Update the lines starting at the one containing "Find the location of a particular element." and running to the end, changing "location" to "position" and keeping everything else the same. Give only those lines, without the pictures.

============

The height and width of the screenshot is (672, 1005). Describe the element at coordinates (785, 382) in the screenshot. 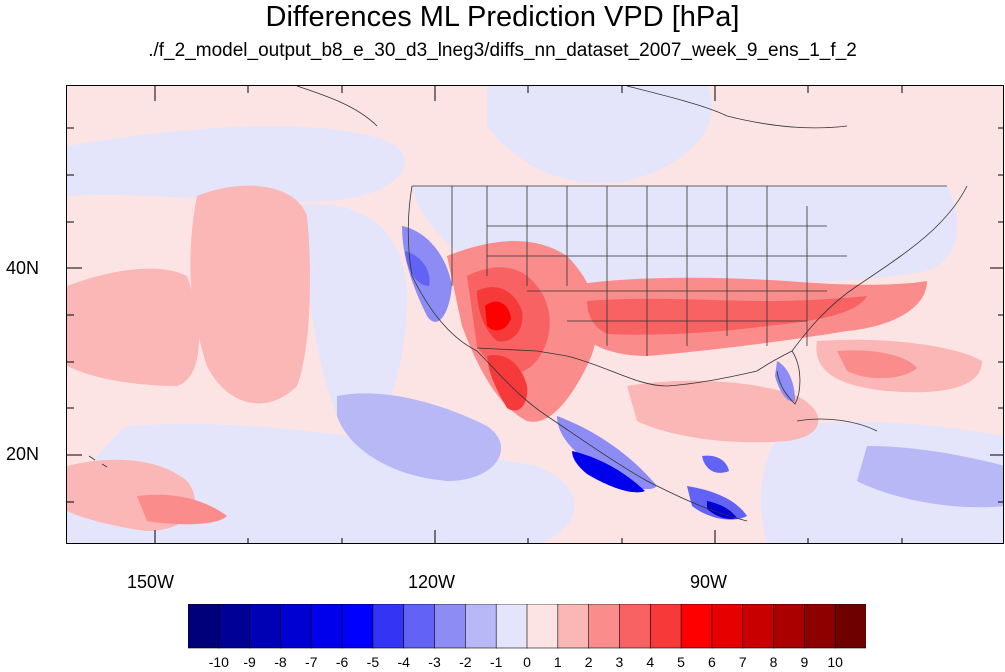

I see `blue-region-florida` at that location.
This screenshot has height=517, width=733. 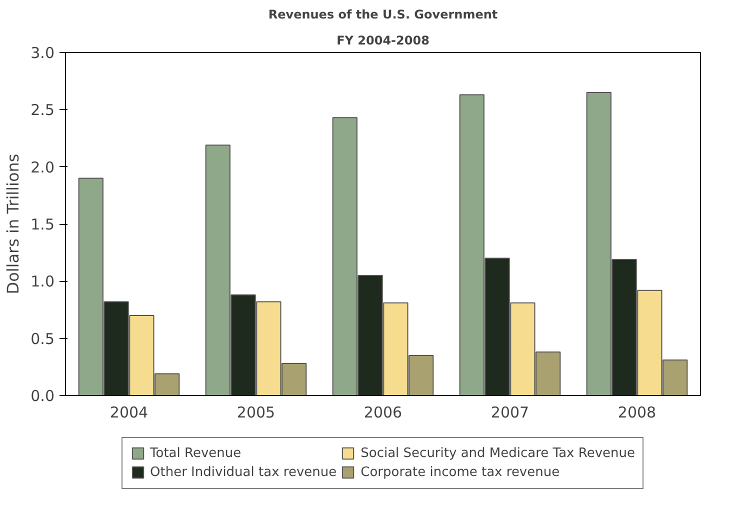 What do you see at coordinates (510, 413) in the screenshot?
I see `x-tick-label: 2007` at bounding box center [510, 413].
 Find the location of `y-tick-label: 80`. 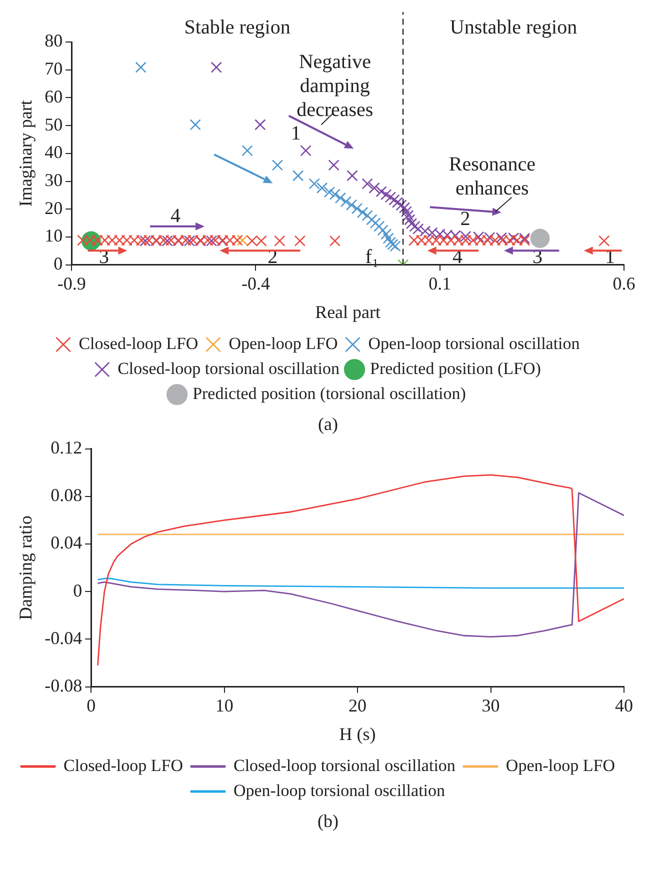

y-tick-label: 80 is located at coordinates (54, 40).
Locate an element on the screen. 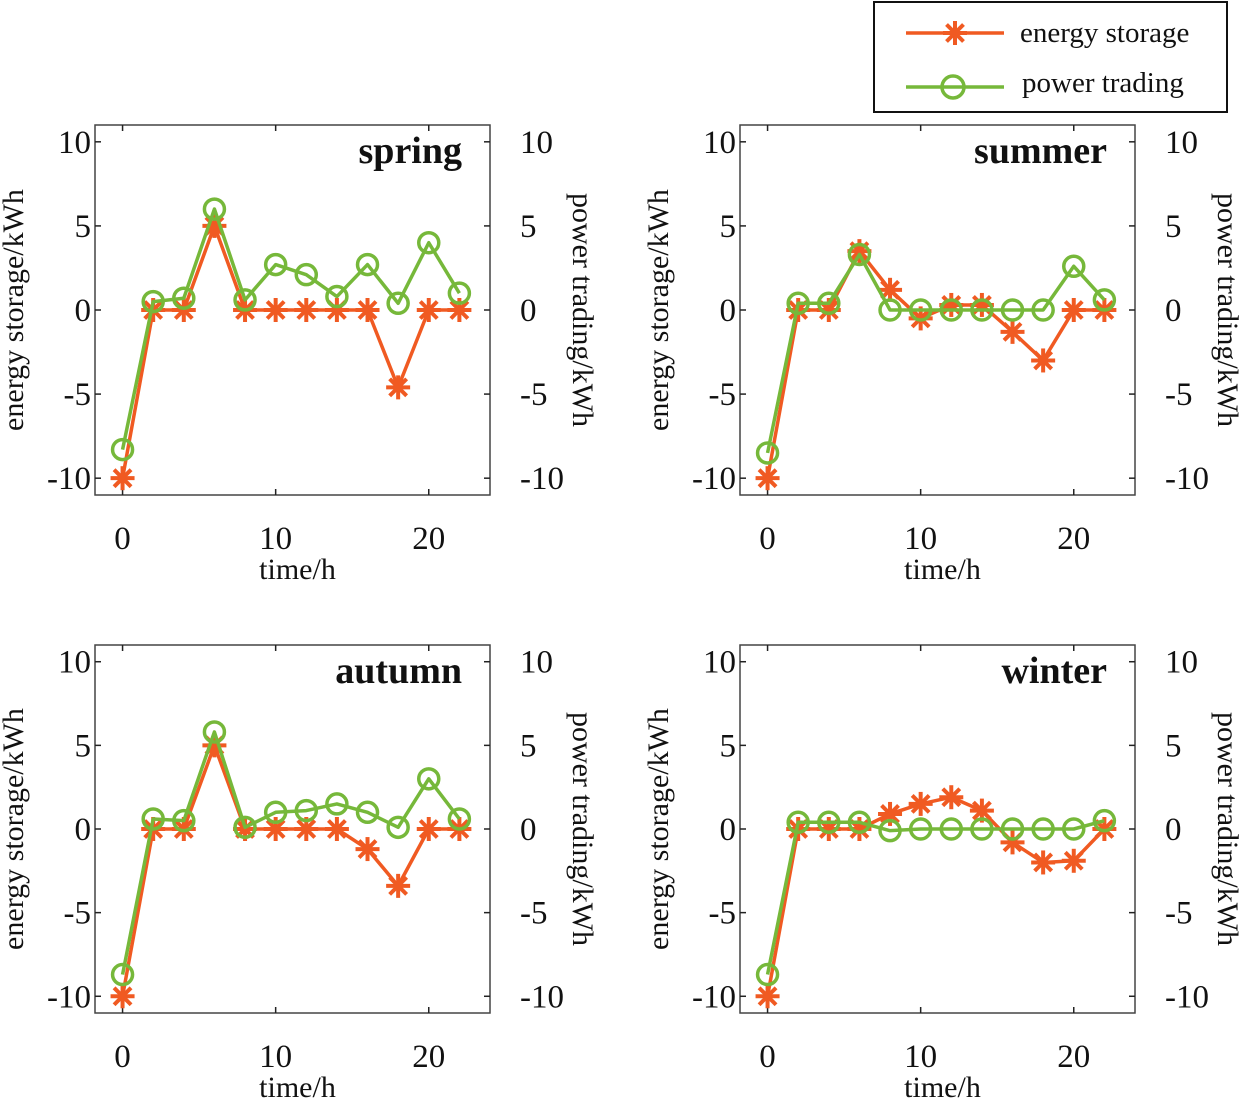 The width and height of the screenshot is (1250, 1112). y2-tick-label: 0 is located at coordinates (1174, 830).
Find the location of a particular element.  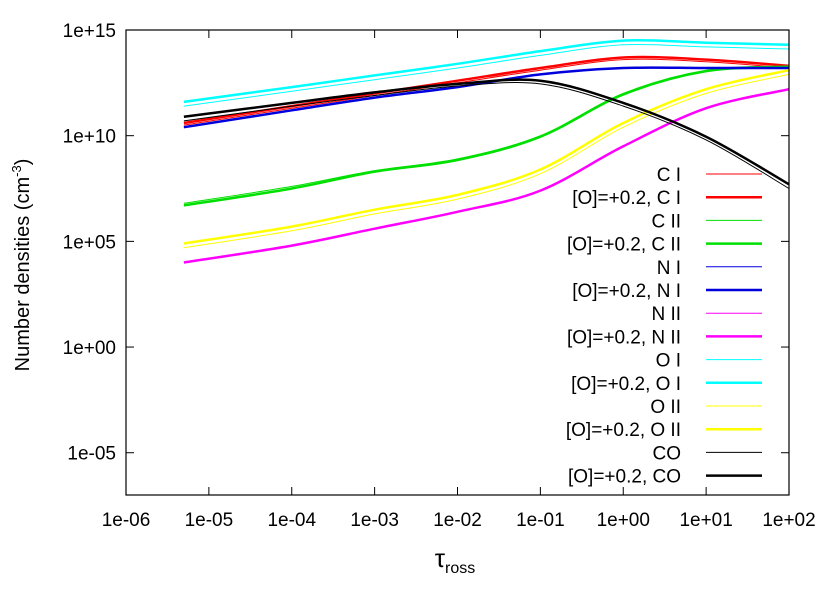

x-axis-title: τross is located at coordinates (456, 560).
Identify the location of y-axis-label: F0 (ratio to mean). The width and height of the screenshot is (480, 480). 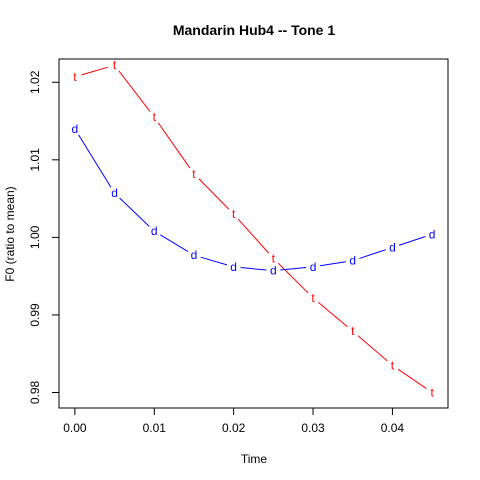
(10, 234).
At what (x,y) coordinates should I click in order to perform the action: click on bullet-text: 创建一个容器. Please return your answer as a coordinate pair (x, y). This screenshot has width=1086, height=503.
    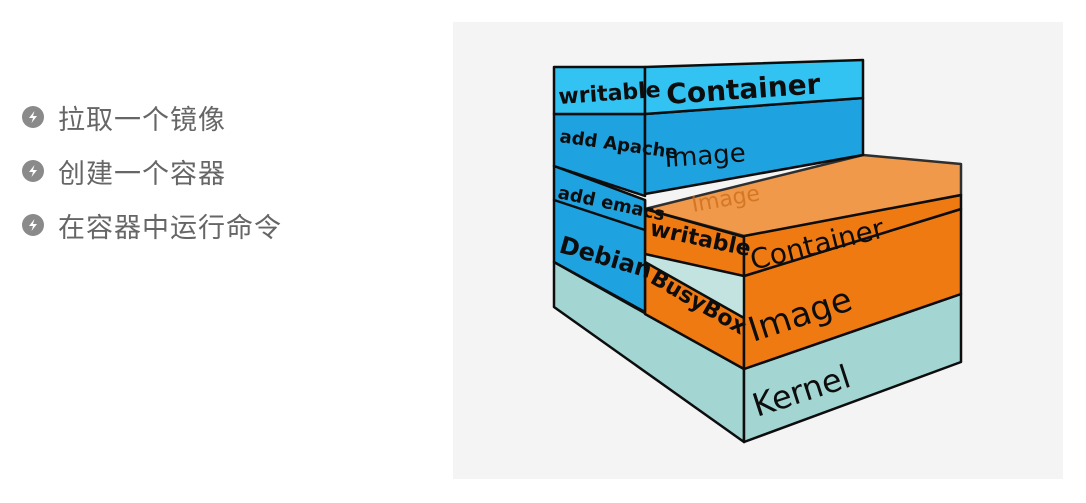
    Looking at the image, I should click on (142, 174).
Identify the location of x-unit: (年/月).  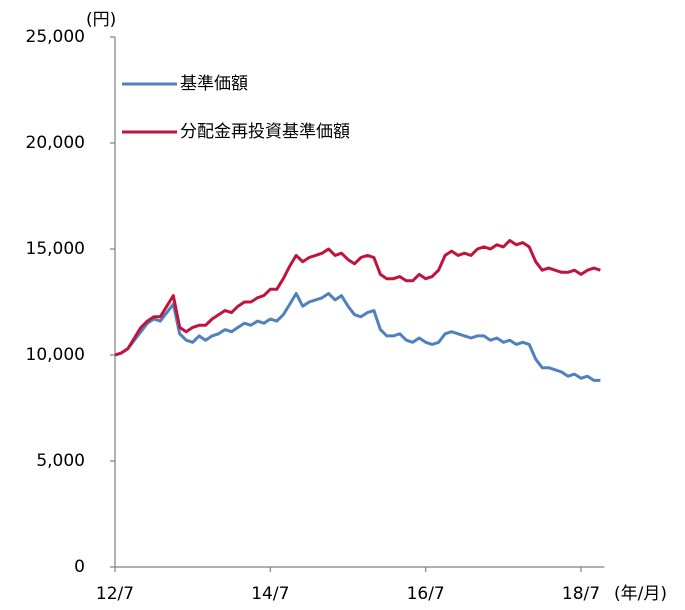
(640, 594).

============

→ **RESPONSE AREA**
Find the position of a particular element.  

x-axis-title: τross is located at coordinates (456, 560).
Identify the position of y-axis-label: F0 (ratio to mean). The width and height of the screenshot is (480, 480). 
(10, 234).
At what (x,y) coordinates should I click in order to perform the action: click on bullet-text: 创建一个容器. Please return your answer as a coordinate pair (x, y). This screenshot has width=1086, height=503.
    Looking at the image, I should click on (142, 174).
Identify the position of x-unit: (年/月).  
(640, 594).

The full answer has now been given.